Los tacones de Angelina, mi vecina del piso de arriba, se habían adelantado, no era normal que madrugase, quizás presagiaba algo y se iría pronto al trabajo o a dar un paseo, quién sabe.
Los Sánchez, los del A últimamente apenas se les veía, pasaban por la escalera o por el ascensor como alma en pena, se habían convertido en unos seres casi invisibles, se achicaban y miraban con ojos huidizos. Los del B cada vez que me cruzaba con ellos me saludaban negando con la cabeza sin mirar de frente.
El café estaba más fuerte de lo habitual, no lo había suavizado con azúcar, era igual aunque me pudiese alterar, total una alteración de nervios quizás me viniese bien.
El mejor traje que tenía me lo había planchado la tarde anterior, la corbata y camisa a juego estaban impecables, los zapatos lustrosos, me quedaba vestirme escuchar y esperar.
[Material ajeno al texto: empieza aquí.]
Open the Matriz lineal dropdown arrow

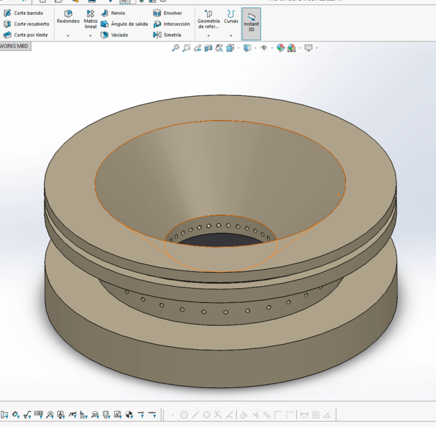[90, 36]
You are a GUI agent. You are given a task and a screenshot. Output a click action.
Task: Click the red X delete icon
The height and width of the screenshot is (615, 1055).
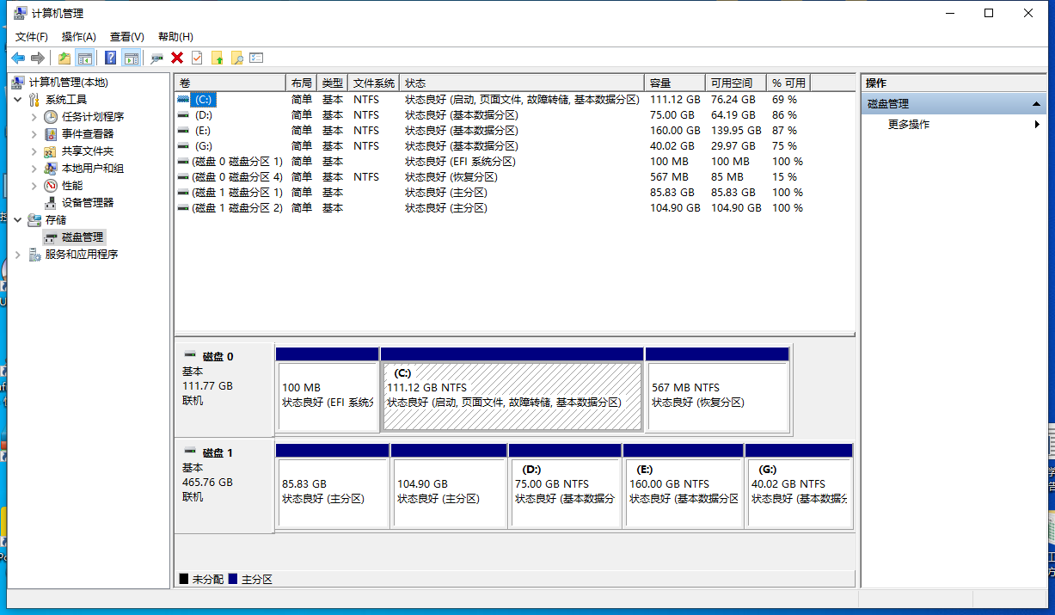coord(177,58)
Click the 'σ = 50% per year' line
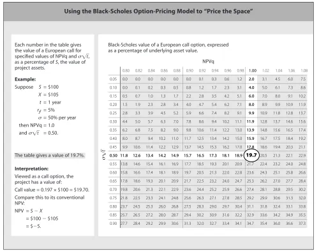Viewport: 319px width, 251px height. coord(57,118)
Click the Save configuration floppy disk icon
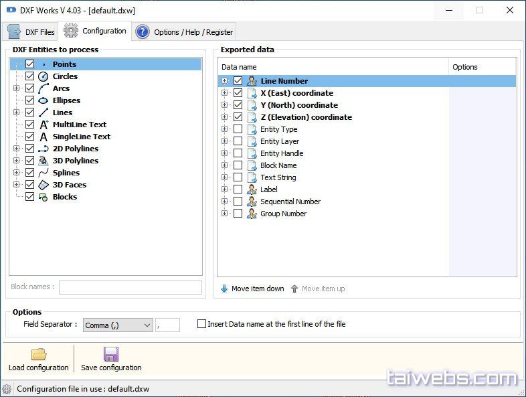 click(110, 354)
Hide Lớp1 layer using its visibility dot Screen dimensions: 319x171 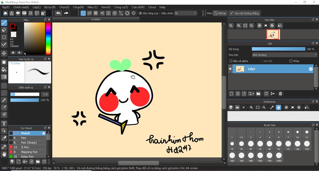231,69
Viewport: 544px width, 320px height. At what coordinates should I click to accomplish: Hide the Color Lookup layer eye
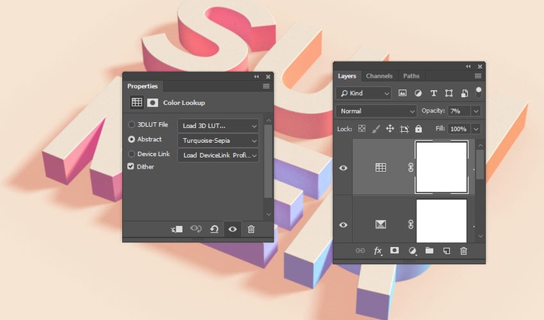[x=343, y=168]
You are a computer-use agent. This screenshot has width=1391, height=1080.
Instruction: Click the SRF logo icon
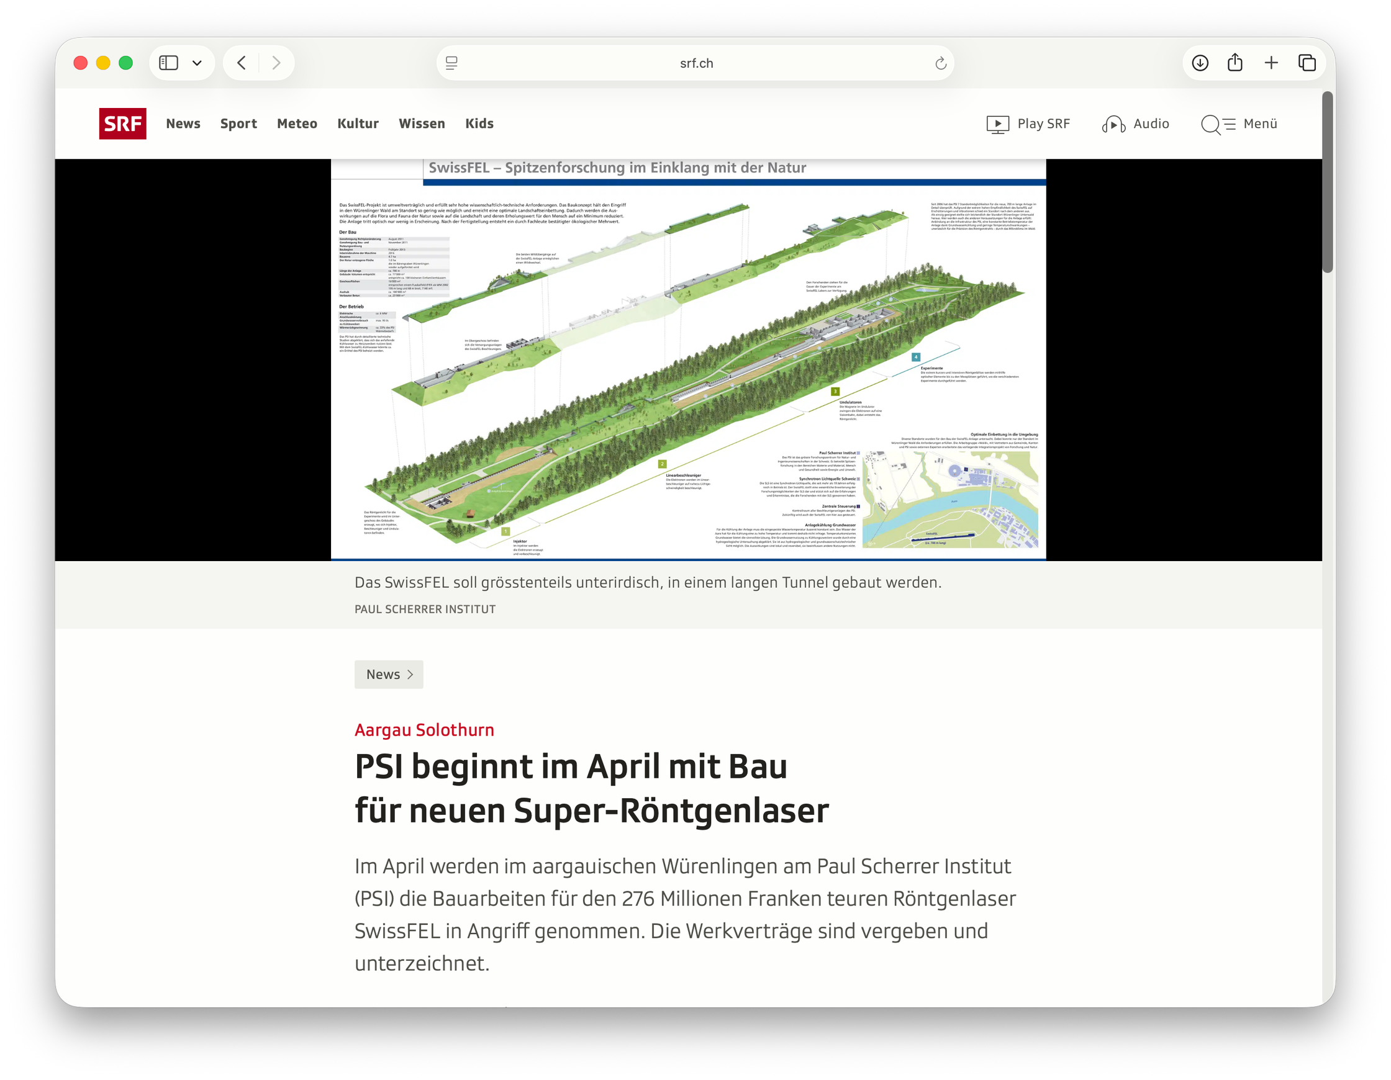click(x=122, y=124)
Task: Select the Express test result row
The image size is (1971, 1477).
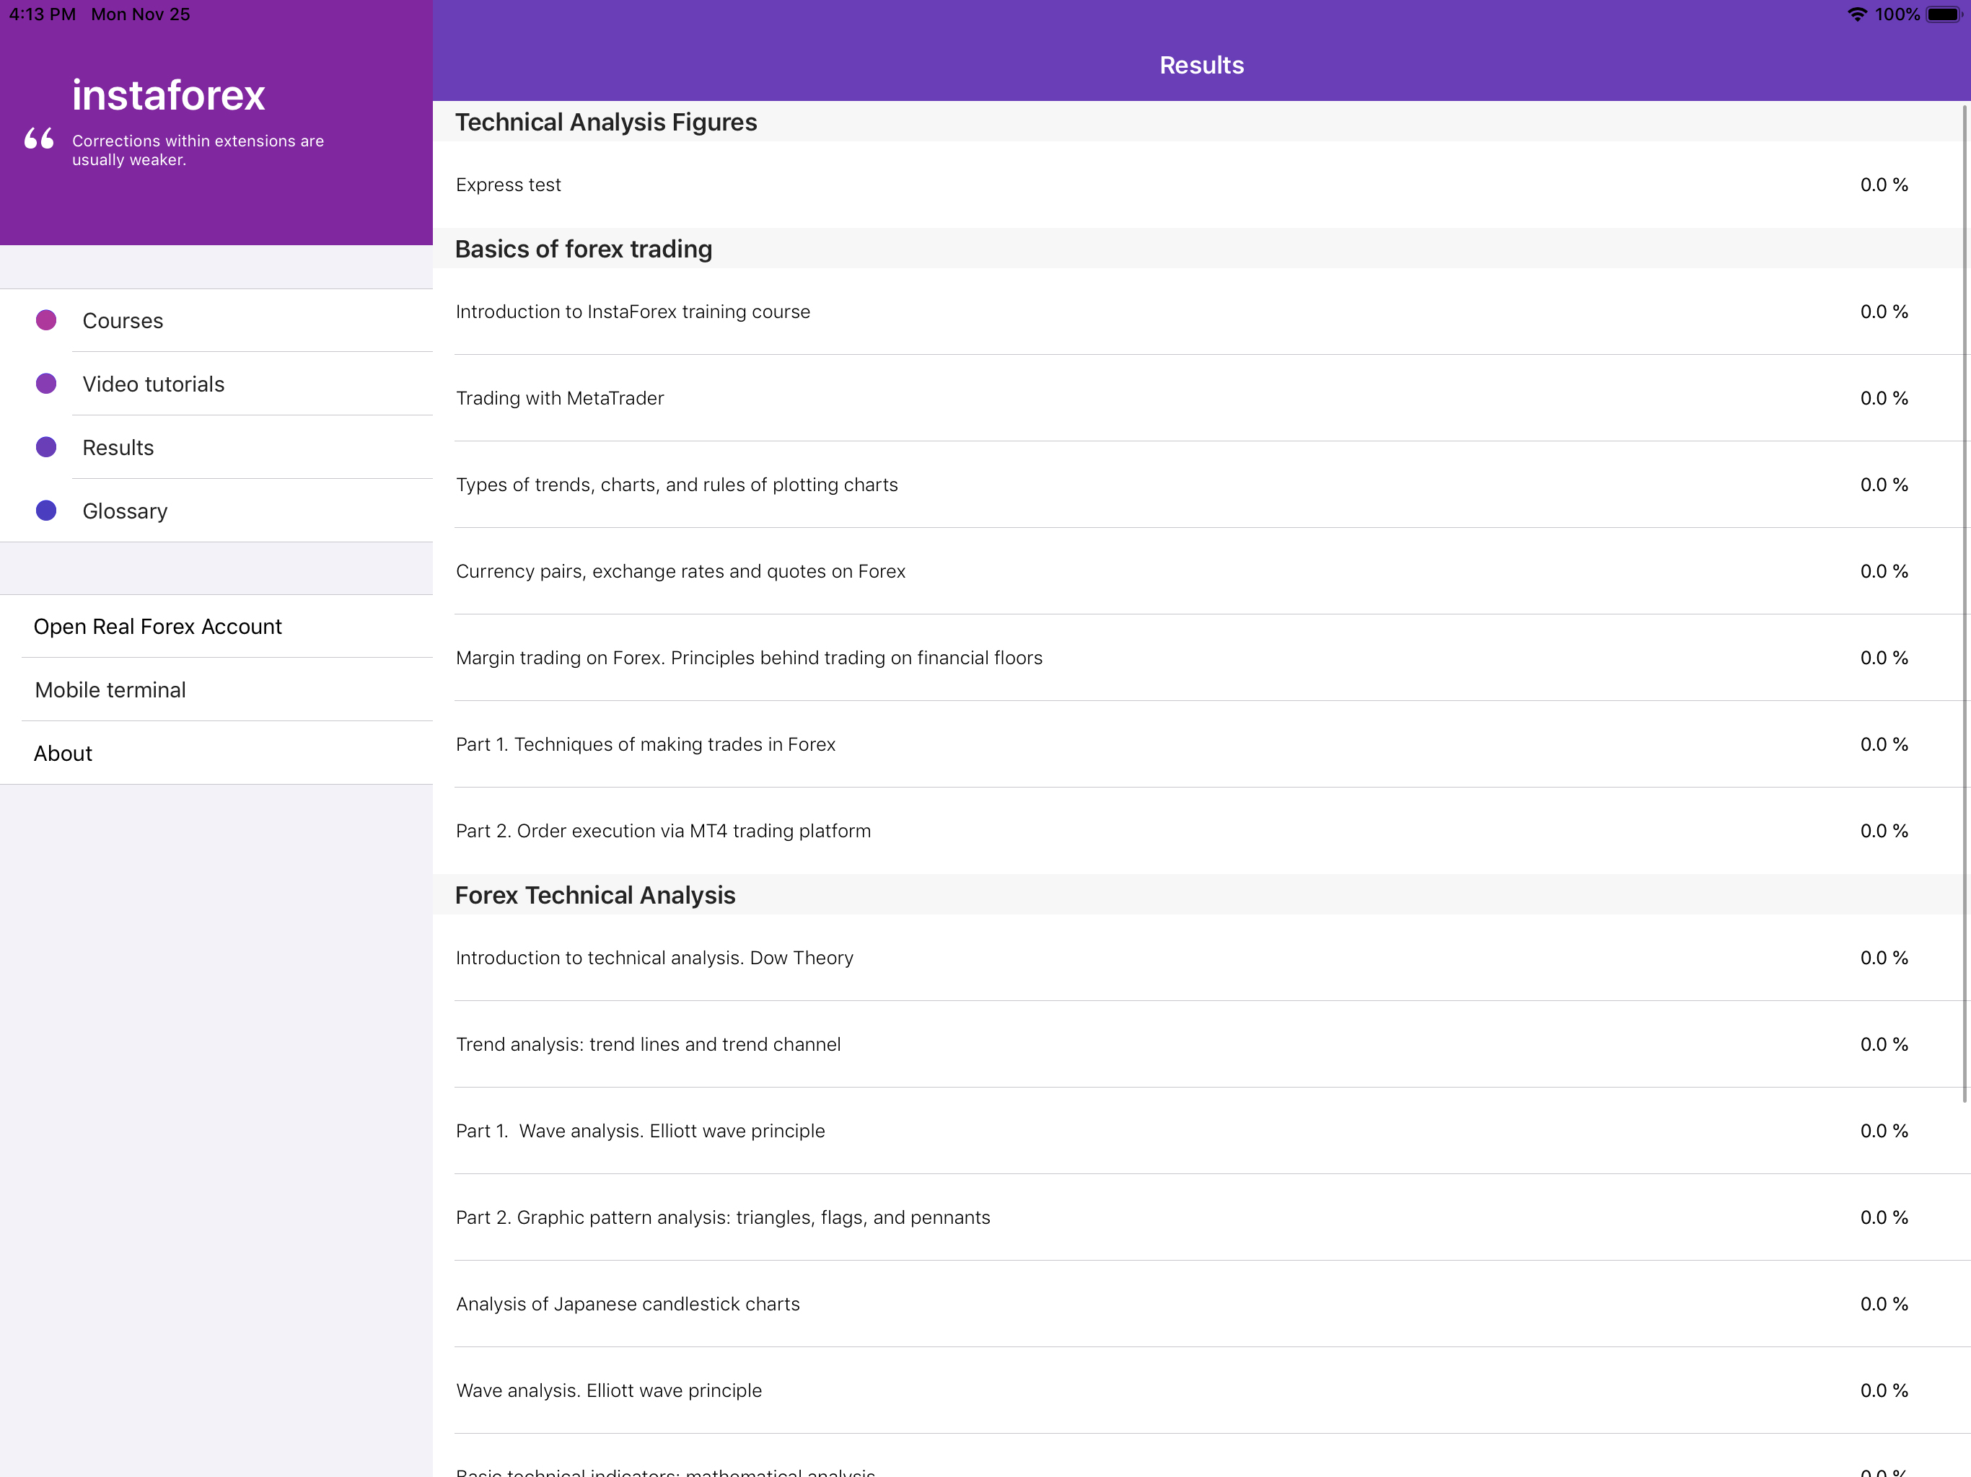Action: tap(1182, 184)
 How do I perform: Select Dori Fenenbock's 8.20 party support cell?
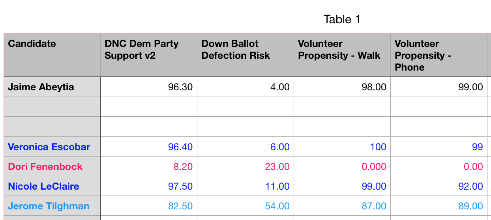point(148,167)
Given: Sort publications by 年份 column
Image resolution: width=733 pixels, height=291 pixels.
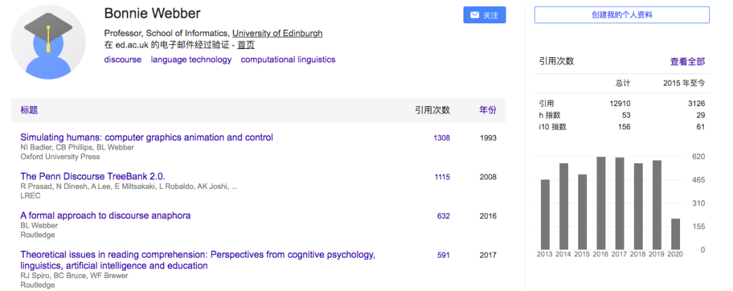Looking at the screenshot, I should click(487, 110).
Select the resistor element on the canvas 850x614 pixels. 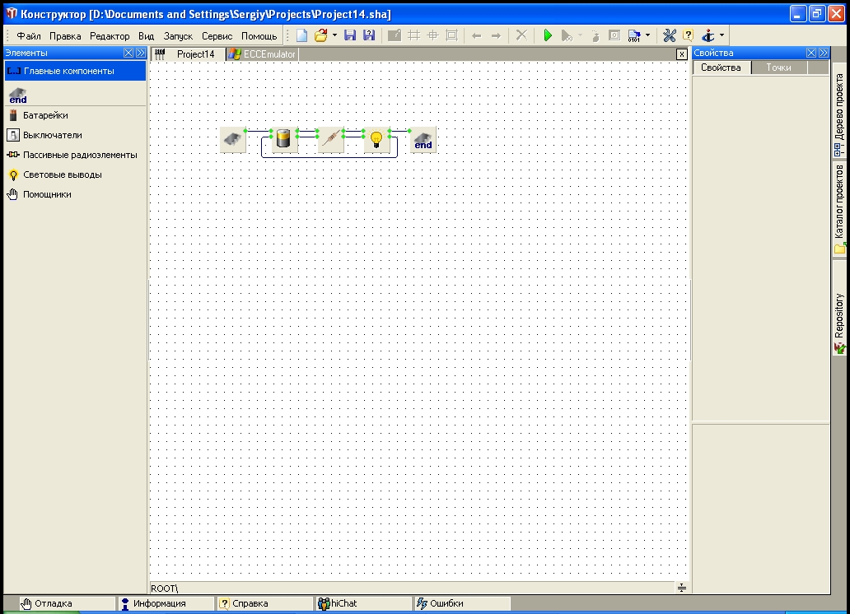[329, 139]
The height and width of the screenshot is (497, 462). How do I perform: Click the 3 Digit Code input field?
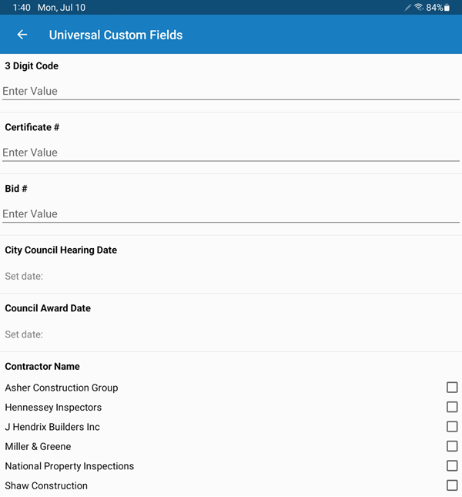pyautogui.click(x=231, y=91)
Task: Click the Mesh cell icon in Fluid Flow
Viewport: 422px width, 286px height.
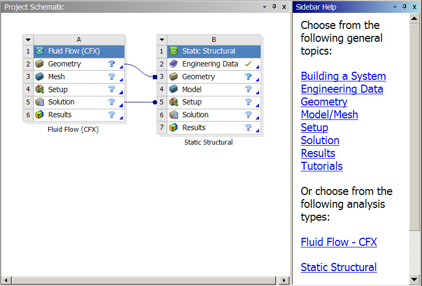Action: pos(39,77)
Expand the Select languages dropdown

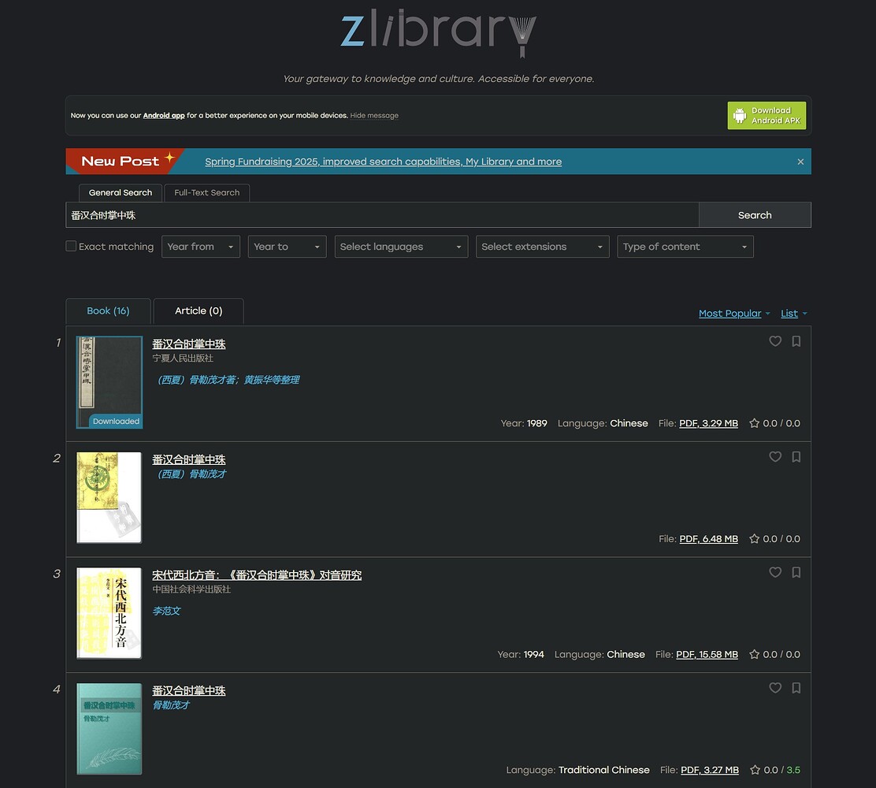pos(401,247)
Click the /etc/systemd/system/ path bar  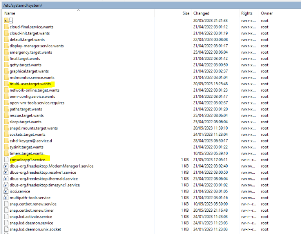(x=23, y=5)
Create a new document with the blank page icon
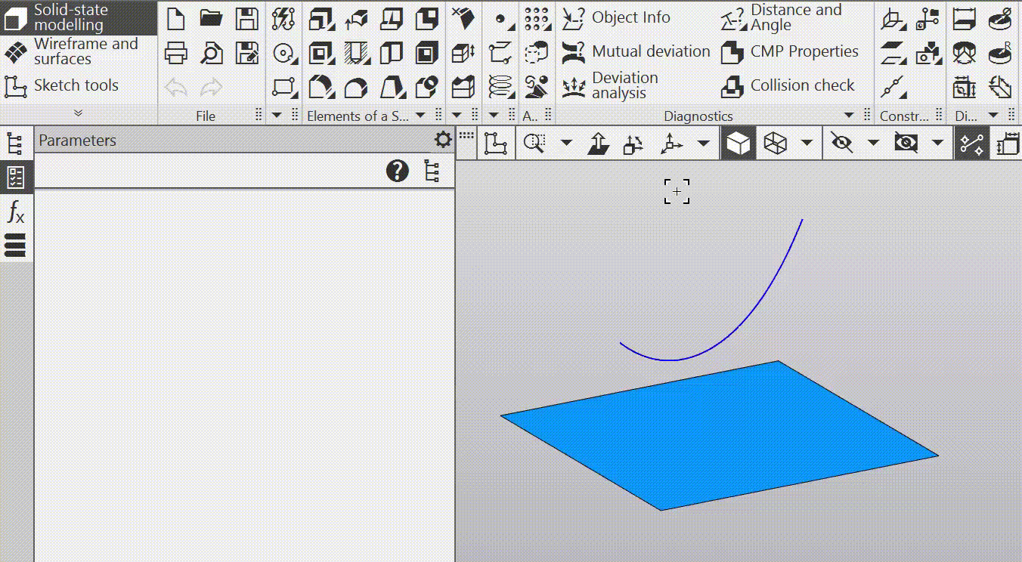This screenshot has width=1022, height=562. [x=175, y=18]
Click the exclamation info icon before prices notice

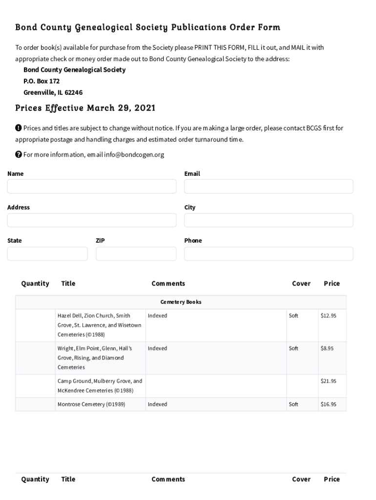[18, 128]
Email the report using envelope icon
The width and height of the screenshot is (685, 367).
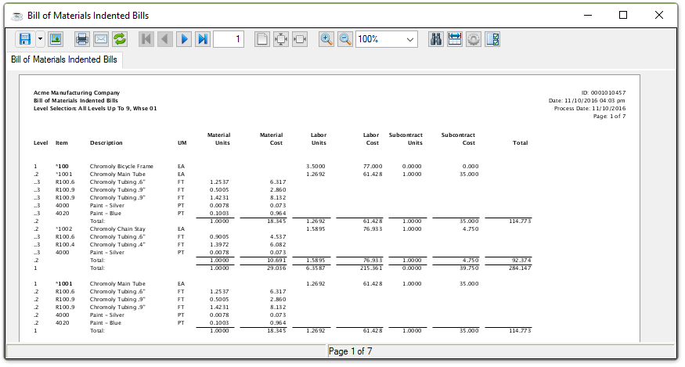100,38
Los ruidos sordos, los lamentos convertidos en susurros implorantes, salían desde el otro lado de la pared como casi todos los días. Pegado a la pared olía a Adela como si la tuviese a mi lado, su mirada me imploraba con aquellos ojos castaños que irradiaban compasión, el corazón me empezaba a latir con fuerza cuando el silencio se convirtió en algo físico, pesado. Me fui a la puerta a mirar por la mirilla, serían menos del minuto lo que tardarían en salir, primero ella, abatida, con alguna que otra señal, seguida por aquel hombre aparentemente amable.
Me repasé en un momento el traje, la corbata, los zapatos, cuando sentí la puerta de ellos abrí la mía en el momento en que ella pasaba por delante de mí, me miró y yo la sonreí, él detrás con ese aire de suficiencia, hombre Pedro qué tal, le dije y le clavé el cuchillo hasta la empuñadura partiéndole el corazón.